まず、樹木の管理が不十分であったことにより他人に損害が生じた場合、その樹木を事実上支配している者は、被害者に対してその損害を賠償する責任を負うとされています(民法717条2項)。本件においては、駐車場の隣の家の庭に植えられている木は、全く手入れがされていない様子とのことですから、樹木の管理が不十分であったといえそうです。そのため、木を事実上支配している者、即ち駐車場の隣の家の住人は、入居者さんに対して、車についた傷の修理代金を弁償する義務を負うことになります。

しかしながら、本件においては、駐車場の隣の家はまだ人が住んでいるのか定かではないとのことですから、事実上、隣の家の住人から修理代金を弁償してもらうことは難しいと考えられます。

では、本件アパートの大家さんから、車についた傷の修理代金を弁償してもらうことはできるのでしょうか。

この点については、大家さんが本件駐車場の管理する義務を十分に果たしていたかということが問題となります。即ち、賃貸借契約における貸主は、借主が賃貸借契約の目的物を支障なく利用できるように管理する義務を負っています。そして、貸主が、この管理義務を怠っていたことから借主に損害が生じた場合には、貸主は、借主に対して、その損害を賠償しないといけません(415条前段)。
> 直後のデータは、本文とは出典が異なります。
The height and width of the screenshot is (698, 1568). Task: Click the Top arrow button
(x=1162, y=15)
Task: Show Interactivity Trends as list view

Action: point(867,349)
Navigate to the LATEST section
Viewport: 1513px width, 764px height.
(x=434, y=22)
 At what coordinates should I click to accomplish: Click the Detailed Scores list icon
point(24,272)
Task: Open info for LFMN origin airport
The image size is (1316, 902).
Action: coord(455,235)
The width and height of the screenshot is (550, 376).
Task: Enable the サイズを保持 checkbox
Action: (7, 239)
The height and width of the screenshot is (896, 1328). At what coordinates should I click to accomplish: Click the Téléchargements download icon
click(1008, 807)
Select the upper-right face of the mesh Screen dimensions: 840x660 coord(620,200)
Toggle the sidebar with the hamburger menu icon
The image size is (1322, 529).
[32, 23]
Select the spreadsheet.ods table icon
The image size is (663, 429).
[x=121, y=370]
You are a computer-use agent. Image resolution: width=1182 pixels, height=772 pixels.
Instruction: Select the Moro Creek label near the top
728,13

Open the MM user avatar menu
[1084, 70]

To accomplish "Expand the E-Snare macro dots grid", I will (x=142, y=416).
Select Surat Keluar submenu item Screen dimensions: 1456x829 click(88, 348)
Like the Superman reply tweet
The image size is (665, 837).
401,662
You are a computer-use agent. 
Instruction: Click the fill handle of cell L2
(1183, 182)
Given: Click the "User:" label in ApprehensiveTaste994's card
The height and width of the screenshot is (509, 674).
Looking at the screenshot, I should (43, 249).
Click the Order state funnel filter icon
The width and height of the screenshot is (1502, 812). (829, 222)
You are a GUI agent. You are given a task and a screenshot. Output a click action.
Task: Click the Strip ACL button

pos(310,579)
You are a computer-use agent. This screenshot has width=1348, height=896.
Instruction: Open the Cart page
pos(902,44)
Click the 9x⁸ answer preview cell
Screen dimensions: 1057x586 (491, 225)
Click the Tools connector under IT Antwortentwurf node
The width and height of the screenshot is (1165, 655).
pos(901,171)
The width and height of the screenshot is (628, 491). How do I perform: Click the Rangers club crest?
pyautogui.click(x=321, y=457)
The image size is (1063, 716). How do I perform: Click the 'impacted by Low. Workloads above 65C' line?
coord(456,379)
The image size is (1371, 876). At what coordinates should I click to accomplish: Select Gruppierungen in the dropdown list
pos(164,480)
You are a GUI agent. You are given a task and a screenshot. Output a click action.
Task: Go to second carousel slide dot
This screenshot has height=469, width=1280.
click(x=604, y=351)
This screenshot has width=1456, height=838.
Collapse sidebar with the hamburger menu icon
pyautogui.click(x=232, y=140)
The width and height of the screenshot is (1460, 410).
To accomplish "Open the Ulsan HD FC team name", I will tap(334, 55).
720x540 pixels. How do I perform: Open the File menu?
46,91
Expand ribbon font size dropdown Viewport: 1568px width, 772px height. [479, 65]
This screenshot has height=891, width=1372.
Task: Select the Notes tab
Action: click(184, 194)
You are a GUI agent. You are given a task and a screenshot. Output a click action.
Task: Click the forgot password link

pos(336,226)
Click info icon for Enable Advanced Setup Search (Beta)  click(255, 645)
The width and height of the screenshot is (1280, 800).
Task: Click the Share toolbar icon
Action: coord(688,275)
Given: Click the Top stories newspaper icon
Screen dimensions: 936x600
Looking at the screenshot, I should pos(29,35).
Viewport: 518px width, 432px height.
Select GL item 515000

本件においては、例えば木の枝が駐車場の塀を超えていることが明らかであって、その量も多く、その付近の駐車区画に車を停めてしまうと、その車に木の枝や果実が落下して当たってしまうことが一見して明らかだった場合や、本件の被害以前にも、入居者の方などから木の枝が塀を超えてしまっており、駐車場を利用するうえで支障がある旨のクレームがあったにもかかわらず、大家さんが何らの対応もしていなかったという場合等には、大家さんが本件駐車場を管理する義務を怠っていたと認められることになるでしょう。

したがって、上記のような場合には、入居者さんは、大家さんに対して、車についた傷の修理代金を弁償してもらえる可能性があります。

しかしながら、ここで注意すべきポイントが2点あります。

まず一つ目は、過大な修理をした場合です。大家さんが弁償する義務を負うのは、一般的にみて必要だろうといえる範囲の損害に限られます。大家さんに、必ずしも修理にかけた費用のすべてを請求できるわけではないことに気を付けてください。

二つ目は、いわゆる「過失相殺」の問題です。過失相殺とは、被害を受けた側にも一定の落ち度がある場合には、これをも考慮した上で弁償すべき金額が定められるというものです。大家さんに連絡するなど、何らかの対応もすることなく漫然と車を停めていた場合や、今までも木の枝や果実が車に当たったことがあるにもかかわらずその時には車に傷がつかなかったことから、同じ場所に車を停め続けていた場合などには、入居者さんの方にも落ち度があると判断され、弁償額が一定程度減額される可能性があります。

賃貸借契約においては、貸主は目的物を適切な状態に管理する義務を負っていますが、借主としても、不具合などがある場合にはこれを速やかに貸主に通知する必要があります。駐車場に限らず、借りている部屋に不具合などがある場合にも、大家さんに管理する義務があるからといってこれを放置せず、入居者さんとしても早めの対応をとることが肝要です。